* _Directions_
State how many lines of the data contain the word "computer", and write nothing besides the number.

* _Records for processing_
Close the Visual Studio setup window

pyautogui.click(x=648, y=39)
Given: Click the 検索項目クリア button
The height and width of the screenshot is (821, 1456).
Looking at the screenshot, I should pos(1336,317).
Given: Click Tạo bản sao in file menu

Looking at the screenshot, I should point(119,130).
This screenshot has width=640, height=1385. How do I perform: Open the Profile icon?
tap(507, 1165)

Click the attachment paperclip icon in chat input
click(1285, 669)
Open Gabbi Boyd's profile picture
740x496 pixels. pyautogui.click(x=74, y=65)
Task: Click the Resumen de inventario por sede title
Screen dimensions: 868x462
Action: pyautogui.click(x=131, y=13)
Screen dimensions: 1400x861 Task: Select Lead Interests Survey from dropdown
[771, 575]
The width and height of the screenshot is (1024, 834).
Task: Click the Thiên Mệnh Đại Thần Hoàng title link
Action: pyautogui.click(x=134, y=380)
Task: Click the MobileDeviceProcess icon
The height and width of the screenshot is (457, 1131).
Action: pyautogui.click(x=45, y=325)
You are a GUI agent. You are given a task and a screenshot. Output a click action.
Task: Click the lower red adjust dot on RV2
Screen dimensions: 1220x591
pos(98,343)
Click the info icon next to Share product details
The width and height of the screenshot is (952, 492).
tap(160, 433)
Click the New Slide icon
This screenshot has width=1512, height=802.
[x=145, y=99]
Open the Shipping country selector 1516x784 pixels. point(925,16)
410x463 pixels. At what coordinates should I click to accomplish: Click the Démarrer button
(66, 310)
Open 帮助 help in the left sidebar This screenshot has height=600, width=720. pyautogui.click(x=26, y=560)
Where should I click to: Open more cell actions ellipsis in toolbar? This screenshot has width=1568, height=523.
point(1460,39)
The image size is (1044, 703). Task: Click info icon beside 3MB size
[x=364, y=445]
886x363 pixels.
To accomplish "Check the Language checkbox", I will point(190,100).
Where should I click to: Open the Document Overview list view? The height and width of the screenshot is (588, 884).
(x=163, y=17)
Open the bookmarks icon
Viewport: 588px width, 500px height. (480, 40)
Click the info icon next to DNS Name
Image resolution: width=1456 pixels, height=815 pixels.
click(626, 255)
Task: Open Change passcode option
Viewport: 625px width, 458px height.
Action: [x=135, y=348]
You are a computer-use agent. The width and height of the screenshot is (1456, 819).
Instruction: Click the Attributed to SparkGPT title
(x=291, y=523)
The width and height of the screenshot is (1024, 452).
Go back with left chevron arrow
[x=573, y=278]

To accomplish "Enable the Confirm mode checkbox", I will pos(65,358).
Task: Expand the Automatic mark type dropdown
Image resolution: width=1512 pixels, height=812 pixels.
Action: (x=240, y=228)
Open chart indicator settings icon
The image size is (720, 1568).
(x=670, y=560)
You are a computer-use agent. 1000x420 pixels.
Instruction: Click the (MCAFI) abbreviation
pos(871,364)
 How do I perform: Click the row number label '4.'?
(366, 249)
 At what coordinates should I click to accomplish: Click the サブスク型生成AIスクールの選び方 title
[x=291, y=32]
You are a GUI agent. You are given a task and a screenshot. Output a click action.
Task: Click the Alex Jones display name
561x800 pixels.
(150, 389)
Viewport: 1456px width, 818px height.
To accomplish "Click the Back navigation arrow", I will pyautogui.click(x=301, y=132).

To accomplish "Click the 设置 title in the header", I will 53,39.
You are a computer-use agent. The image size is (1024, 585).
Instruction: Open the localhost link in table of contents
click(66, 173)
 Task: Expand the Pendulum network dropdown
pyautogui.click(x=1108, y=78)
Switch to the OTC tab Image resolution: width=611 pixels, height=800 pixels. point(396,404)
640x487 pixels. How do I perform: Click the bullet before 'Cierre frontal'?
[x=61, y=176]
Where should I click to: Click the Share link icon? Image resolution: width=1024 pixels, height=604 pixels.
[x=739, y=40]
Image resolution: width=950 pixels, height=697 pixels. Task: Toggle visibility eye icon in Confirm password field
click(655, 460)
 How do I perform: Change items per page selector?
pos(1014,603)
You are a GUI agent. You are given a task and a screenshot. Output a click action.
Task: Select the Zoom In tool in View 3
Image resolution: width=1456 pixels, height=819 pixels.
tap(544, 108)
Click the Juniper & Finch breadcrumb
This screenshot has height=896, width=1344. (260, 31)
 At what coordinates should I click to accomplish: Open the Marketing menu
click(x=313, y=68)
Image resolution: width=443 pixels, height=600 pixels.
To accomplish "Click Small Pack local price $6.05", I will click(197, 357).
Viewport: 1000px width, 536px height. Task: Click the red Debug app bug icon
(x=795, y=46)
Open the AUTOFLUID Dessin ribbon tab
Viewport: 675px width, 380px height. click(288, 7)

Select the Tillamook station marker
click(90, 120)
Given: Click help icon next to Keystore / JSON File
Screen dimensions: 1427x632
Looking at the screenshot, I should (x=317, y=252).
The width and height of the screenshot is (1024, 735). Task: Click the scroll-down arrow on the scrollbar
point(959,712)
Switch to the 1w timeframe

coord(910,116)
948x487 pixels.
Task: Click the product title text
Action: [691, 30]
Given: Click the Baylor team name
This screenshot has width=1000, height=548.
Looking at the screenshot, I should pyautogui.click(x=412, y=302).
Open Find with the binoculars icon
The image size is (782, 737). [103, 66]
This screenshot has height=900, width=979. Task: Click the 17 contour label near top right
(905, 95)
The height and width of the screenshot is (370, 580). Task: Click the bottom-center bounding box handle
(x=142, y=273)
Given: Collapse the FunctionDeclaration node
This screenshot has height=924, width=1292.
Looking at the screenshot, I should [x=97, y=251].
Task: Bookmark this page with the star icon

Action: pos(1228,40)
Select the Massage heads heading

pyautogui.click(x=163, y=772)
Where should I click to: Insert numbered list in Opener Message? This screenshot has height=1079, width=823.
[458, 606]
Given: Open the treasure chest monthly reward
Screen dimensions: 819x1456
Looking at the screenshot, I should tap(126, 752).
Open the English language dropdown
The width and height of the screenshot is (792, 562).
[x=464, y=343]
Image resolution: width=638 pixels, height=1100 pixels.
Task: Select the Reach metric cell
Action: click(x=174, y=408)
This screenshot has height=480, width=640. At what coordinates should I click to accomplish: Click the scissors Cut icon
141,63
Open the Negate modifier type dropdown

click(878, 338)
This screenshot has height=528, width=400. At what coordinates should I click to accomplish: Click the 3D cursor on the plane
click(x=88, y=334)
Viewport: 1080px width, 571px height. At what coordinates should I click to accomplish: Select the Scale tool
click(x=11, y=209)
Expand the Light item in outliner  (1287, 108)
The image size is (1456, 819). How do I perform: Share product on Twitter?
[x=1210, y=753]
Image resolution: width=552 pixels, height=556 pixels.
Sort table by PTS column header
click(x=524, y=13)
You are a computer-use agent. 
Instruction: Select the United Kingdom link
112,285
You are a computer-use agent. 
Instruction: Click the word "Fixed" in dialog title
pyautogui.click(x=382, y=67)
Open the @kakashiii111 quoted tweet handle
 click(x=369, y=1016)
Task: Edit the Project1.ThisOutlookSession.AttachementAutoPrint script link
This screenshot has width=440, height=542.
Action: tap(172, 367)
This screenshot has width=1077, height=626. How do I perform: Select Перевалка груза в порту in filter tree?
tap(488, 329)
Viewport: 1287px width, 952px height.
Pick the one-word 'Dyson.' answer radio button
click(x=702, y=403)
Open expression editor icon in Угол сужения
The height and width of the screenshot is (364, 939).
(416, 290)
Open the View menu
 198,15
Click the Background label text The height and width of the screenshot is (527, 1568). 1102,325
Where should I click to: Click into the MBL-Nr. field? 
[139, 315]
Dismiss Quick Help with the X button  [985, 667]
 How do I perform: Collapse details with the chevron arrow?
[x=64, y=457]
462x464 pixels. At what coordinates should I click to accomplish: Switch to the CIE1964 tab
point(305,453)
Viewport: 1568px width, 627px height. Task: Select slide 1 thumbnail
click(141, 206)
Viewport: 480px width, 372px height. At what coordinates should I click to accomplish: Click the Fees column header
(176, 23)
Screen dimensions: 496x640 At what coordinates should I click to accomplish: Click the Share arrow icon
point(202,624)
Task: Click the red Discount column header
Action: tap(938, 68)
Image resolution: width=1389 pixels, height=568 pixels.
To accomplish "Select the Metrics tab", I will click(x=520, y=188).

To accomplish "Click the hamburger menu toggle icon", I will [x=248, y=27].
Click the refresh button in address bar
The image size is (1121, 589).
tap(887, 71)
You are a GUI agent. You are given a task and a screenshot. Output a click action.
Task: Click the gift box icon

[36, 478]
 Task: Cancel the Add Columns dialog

* _Your response_
5